- **Required work**:
Reproduce every line of material from the start through the line containing "pos(432,37)", inclusive, including the requests, and shift each coordinate in the answers by -128. Leave the pictures out.

-- Dataset records start --

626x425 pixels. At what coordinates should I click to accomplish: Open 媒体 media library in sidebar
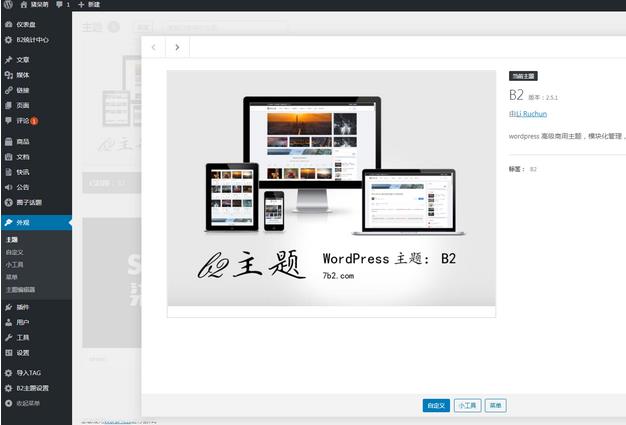click(x=22, y=74)
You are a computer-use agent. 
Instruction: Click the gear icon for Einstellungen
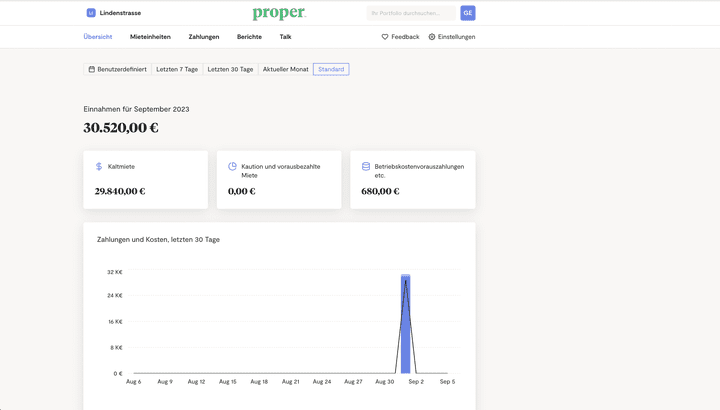pos(432,37)
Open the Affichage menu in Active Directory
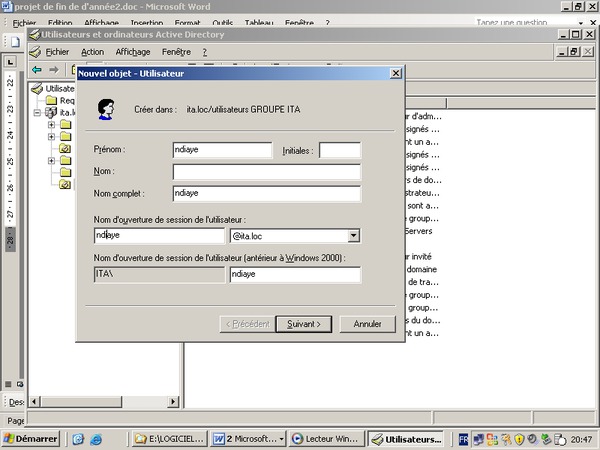The width and height of the screenshot is (600, 450). [x=132, y=52]
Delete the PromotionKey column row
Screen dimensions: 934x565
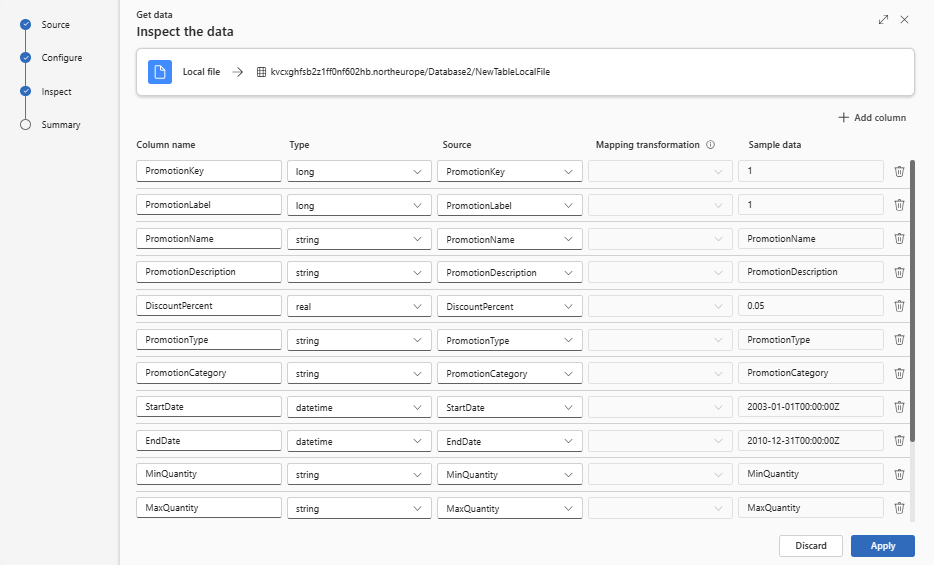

-- Dataset records end --

- **Solution to this task**:
626x425 pixels. At what coordinates should I click to accomplish: Open 媒体 media library in sidebar
click(x=-106, y=-54)
You are a computer-use agent. 
Instruction: Click the gear icon for Einstellungen
pos(304,-91)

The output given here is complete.